Completely automatic methods have the advantage of speed and objectivity.
However, the fold classifications produced by a computer are not always as
understandable or reliable as those produced by humans. Furthermore, although manual
classification is slow, if it is done correctly, it only has to be done once.
Various Automatic Methods for Structural Comparison
To get a perspective on the automatic methods, it is useful to compare structural
alignment with the much more thoroughly studied methods for sequence alignment [91,
92]. Both methods produce an alignment, which can be described as an ordered set of
equivalent pairs (i,j) associating residue i in protein A with residue j in protein B. Both
methods allow gaps in these alignments which correspond to non-sequential i (or j)
values in consecutive pairs — i.e. one has pairs like (10,20) and (11, 22). And both
methods reach an alignment by optimizing a function that scores well for good matches
and badly for gaps. The major difference between the methods is that the optimization
used for sequence alignment is globally convergent whereas that used for structural
alignment is not. This is the case for sequence alignment because the optimum match for
one part of a sequence is not affected by the match for any other part. Structural
alignment fails to converge globally because the possible matches for different segments
are tightly coupled, as they are part of the same rigid 3D structure.

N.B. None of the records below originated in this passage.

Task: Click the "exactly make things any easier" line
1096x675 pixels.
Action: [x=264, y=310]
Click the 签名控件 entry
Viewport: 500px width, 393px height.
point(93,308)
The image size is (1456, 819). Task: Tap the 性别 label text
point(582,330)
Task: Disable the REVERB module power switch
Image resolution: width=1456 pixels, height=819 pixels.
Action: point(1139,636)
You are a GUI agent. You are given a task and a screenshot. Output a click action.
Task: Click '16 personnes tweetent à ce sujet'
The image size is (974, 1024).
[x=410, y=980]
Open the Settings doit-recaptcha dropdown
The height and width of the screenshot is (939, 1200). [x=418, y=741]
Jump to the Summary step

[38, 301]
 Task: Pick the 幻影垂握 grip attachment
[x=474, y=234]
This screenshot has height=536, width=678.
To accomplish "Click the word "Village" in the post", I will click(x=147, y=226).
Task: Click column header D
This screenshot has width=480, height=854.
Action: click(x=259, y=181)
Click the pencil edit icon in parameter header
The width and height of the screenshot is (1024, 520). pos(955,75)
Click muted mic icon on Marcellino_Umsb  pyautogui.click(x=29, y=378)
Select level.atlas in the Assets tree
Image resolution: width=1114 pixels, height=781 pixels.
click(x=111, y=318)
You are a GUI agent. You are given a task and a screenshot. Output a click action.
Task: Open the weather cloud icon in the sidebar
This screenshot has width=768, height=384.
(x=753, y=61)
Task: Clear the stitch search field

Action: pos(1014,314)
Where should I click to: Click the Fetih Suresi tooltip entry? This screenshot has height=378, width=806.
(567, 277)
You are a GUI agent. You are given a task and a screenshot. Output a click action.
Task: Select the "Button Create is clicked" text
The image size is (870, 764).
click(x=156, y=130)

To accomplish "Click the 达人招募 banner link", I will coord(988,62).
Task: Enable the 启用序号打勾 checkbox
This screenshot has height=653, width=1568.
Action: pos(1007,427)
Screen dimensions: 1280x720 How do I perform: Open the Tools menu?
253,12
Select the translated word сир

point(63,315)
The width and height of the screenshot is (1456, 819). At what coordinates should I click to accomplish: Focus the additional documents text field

This lack-of-convergence has led to a large number of different approaches to
structural alignment, the methods differing in how they attack the problem. No current
algorithm works all of the time (i.e. for all the pathological cases). The methods also
differ in the function they optimize (the equivalent of the amino acid substitution matrix
used in sequence alignment) and how they treat gaps. Some of the methods effectively
compare the respective distance matrices of each structure, trying to minimize the
difference in intra-atomic distances for selected aligned substructures [80, 83, 93]. Other
approaches, in contrast, directly try to minimize the inter-atomic distances between two
structures, using repeated application of dynamic programming [77, 89, 90, 94, 95]. This
allows structures to be aligned in a similar fashion to normal sequence alignment . A
similar approach is taken in minimizing the "soap-bubble area" between two structures
. Other methods involve other techniques, such as geometric hashing or lattice fitting
[79, 85, 86].
Fusing a Multiple Alignment into a Structural Template
The classification of the entire databank using a variety of the automatic and
manual procedures outlined above has recently been undertaken by a number of groups
[7, 83, 97-101], resulting in the scop, FSSP, LPFC, CATH, and HOMALDB databases.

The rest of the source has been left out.